There is a balance for college. And a big difference depending on the trajectory of the individual. Someone very bright on a fast track can do very well with a more respected education, but that's probably only really true for certain fields. Computer science for a top student is far more valuable at a small set of top schools than at all of the rest me-too universities. Students probably have a hard time realizing that. I did a programming contest at a small college in Virginia and I really felt sorry for the students.My youngest daughter is very bright, but was too interested in partying in high school. She went away to community college (in California, tuition is practically free at that level although books and living costs were just as significant). After a year of catch up and two of core classwork where she grew into a great student, she transferred to UCSB and finished her Psych degree, plus extra classes that has her mostly positioned for medicine. Even UC's in California aren't too expensive for in-state, perhaps $12-16K/yr. now. I moved from Virginia outside DC to Silicon Valley her junior year to be a resident. The biggest reason for that was to change the high school culture from too much anti-intellectualism to education friendly and more relaxed socially. That includes even the local police stance.Anyway, we're at the early rumblings in a revolution in education. And we're even earlier but on a sure path to AI automated factories, farming, building, etc. Both of those are going to force examination of various economic assumptions and mechanisms. What happens in a gradually post-work world at various inflection points?

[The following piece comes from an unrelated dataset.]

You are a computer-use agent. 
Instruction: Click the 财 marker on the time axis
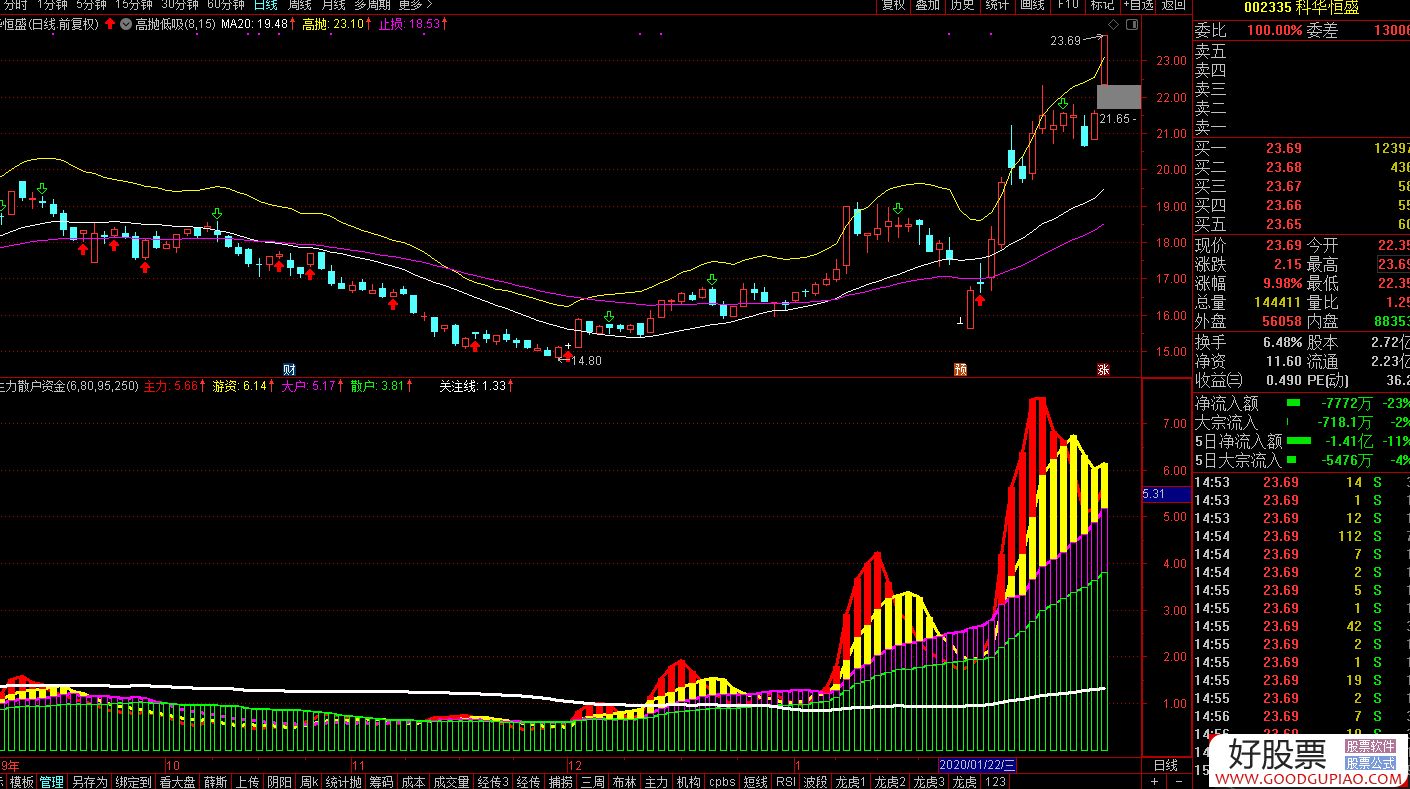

And, my path through life looks more and more fortuitous: I am nearly all self-taught, with just 3 undergraduate math classes in 1984/85. I am an auto-didact. But, then I managed to get into a CompSci master's program (without a BA!) and finally finished my thesis and degree last year. I know both sides now to some extent.
I'd imagine in a post-work world that the ability to self-motivate and learn on one's own would be even more important. Especially with the vast amount of material increasingly available online.